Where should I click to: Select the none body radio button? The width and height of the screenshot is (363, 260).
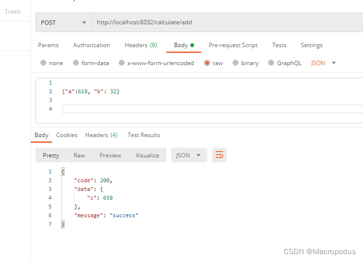click(43, 63)
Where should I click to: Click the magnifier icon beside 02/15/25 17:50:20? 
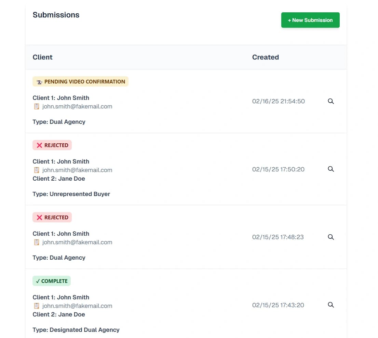tap(330, 169)
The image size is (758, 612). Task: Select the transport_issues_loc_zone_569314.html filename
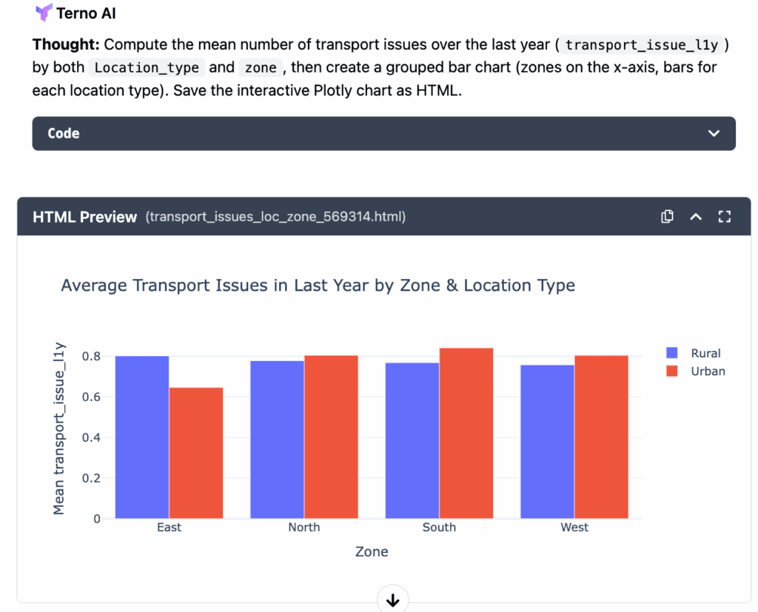tap(277, 217)
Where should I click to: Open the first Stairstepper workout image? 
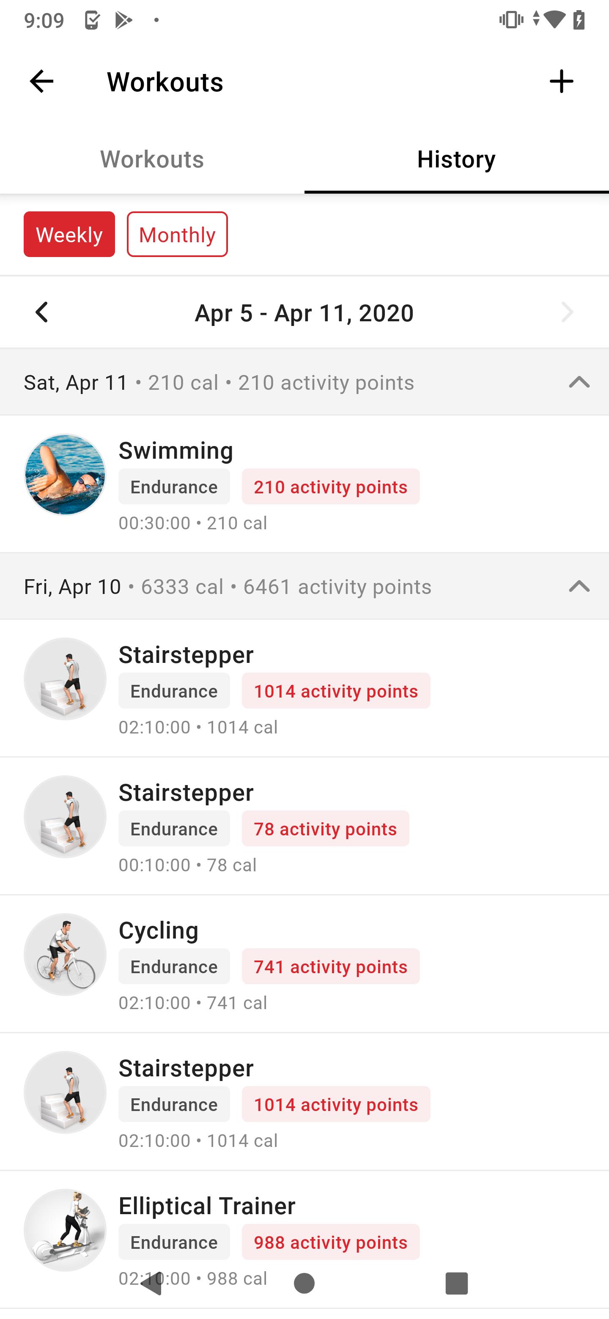(x=65, y=679)
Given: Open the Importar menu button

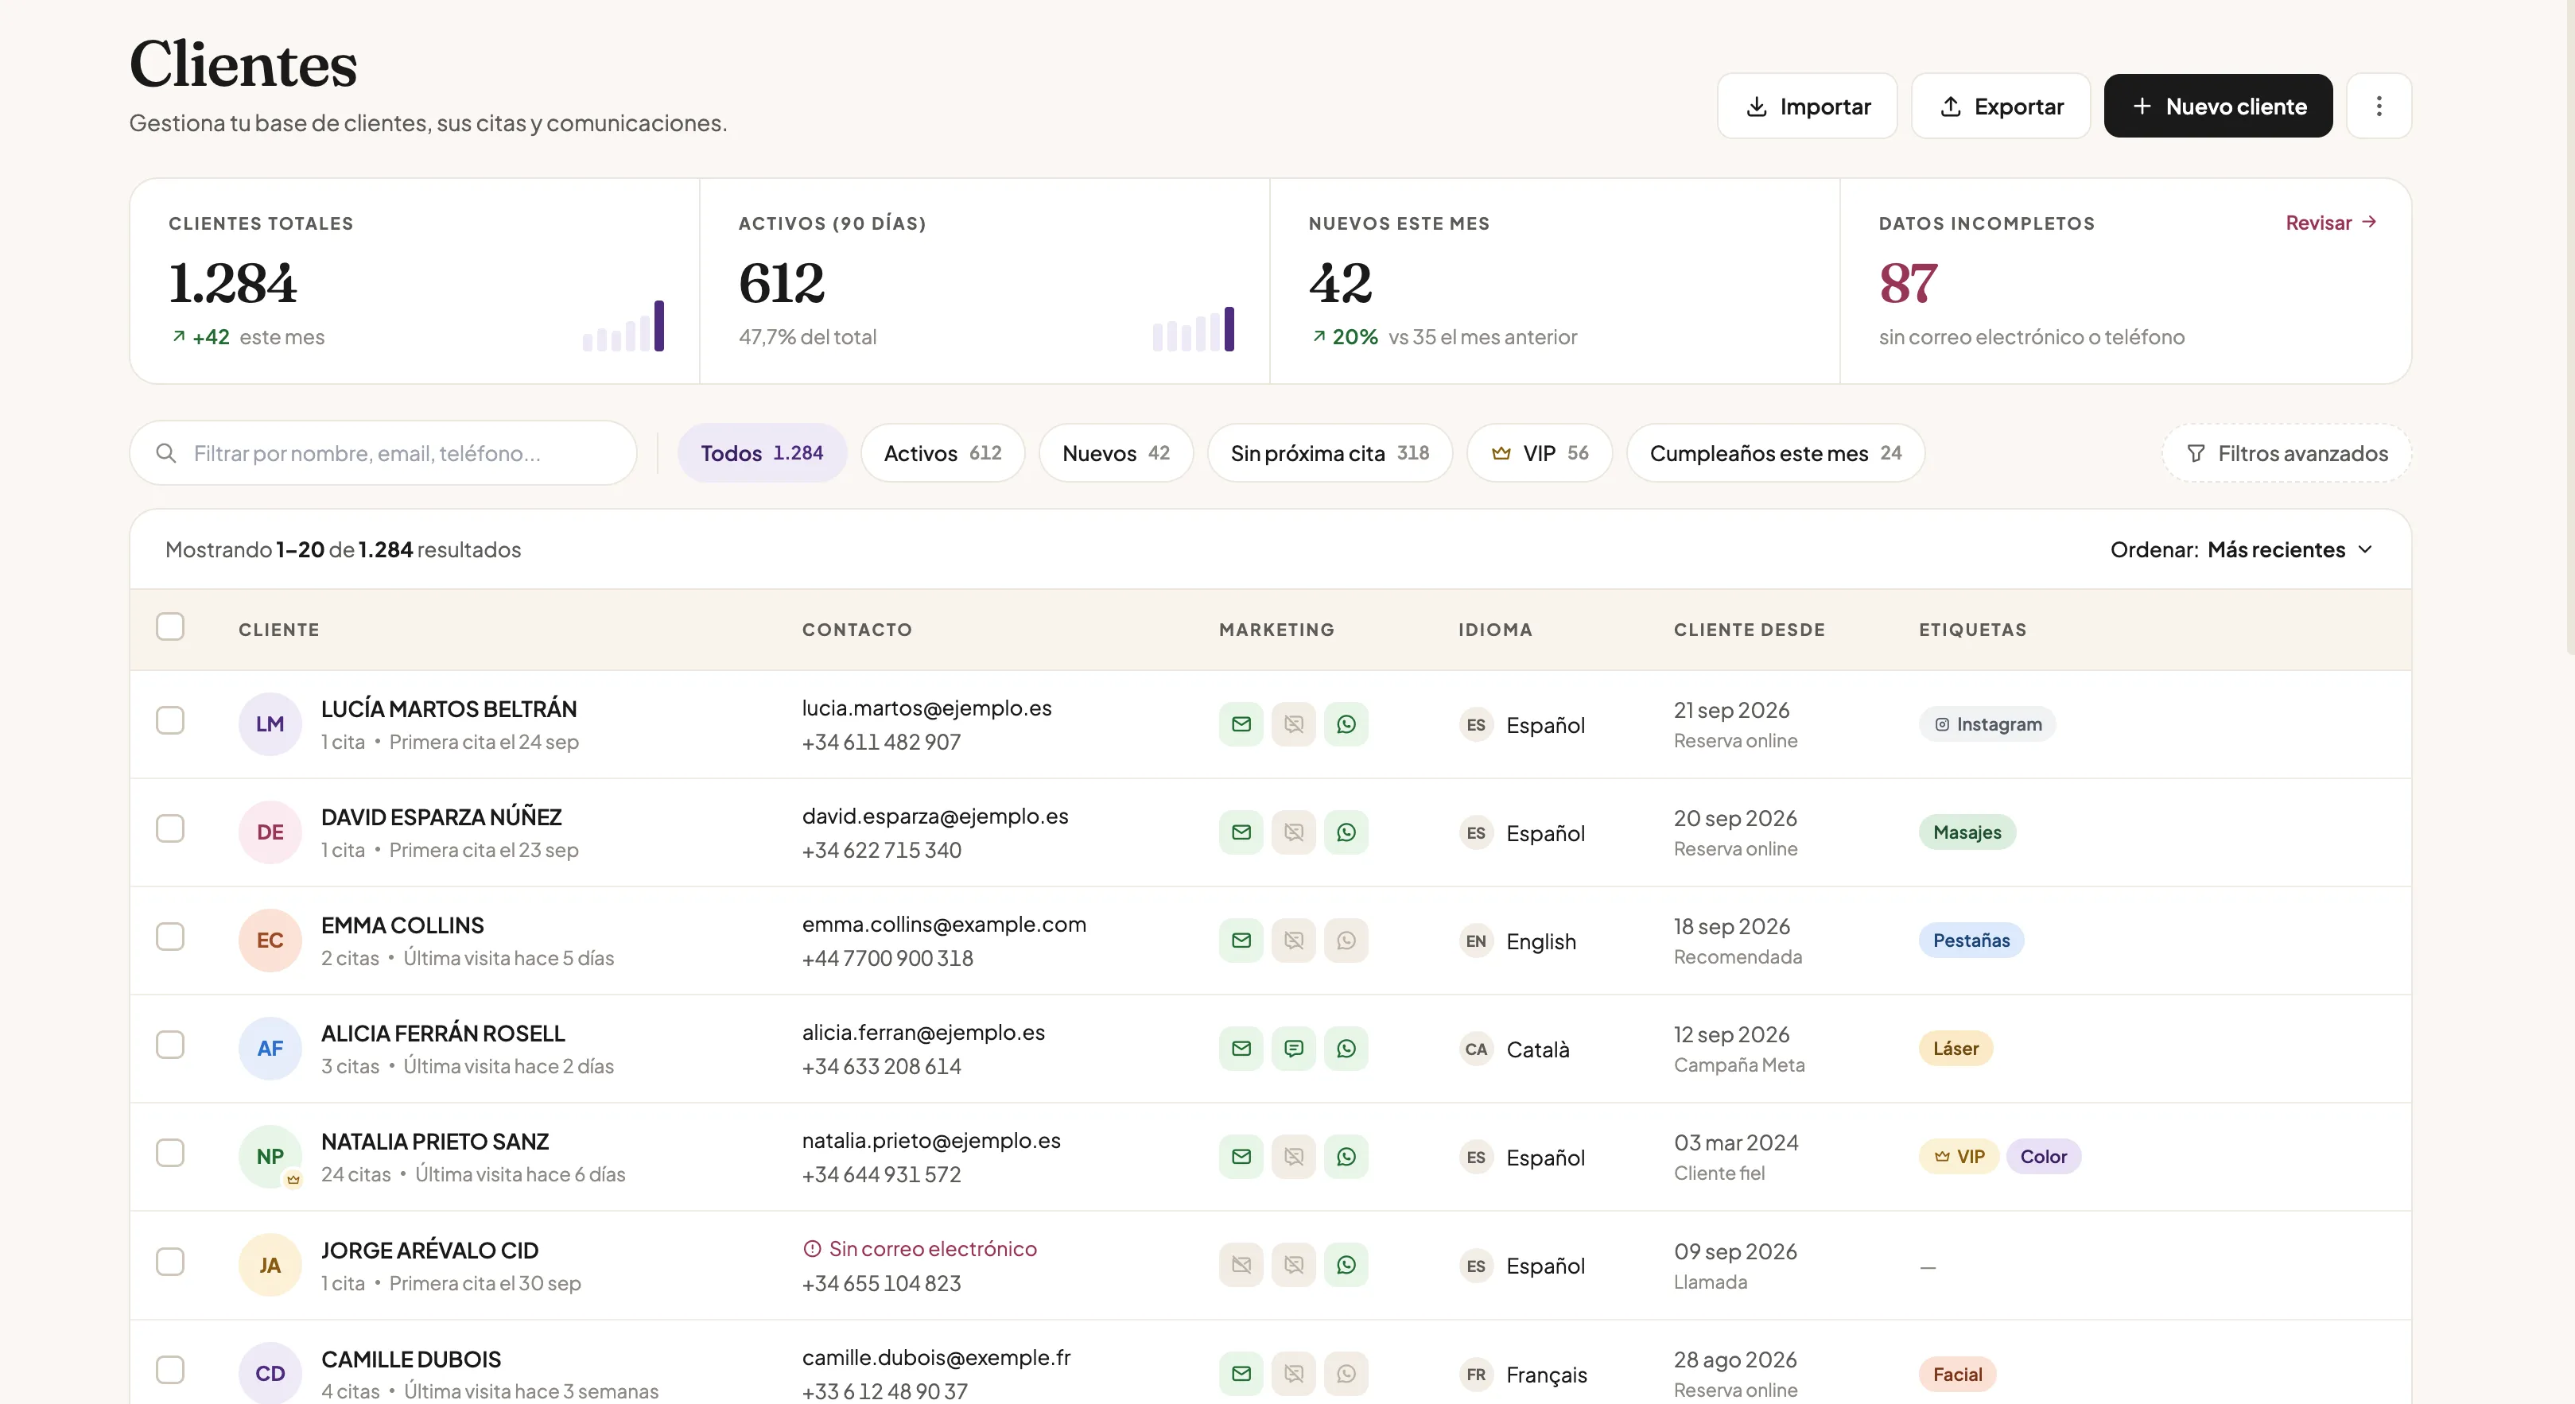Looking at the screenshot, I should coord(1806,106).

Aim of the task
I would like you to set down the lines above, from the one containing "Where should I click to: Click" to the final line, exactly as written and without pictures.

Result below
Where should I click to: Click the magnifier icon beside 02/15/25 17:50:20? 
tap(330, 169)
The image size is (758, 612). Task: Select the transport_issues_loc_zone_569314.html filename
tap(277, 217)
Where should I click to: Open the first Stairstepper workout image? 
(x=65, y=679)
Given: Open the Importar menu button

Looking at the screenshot, I should coord(1806,106).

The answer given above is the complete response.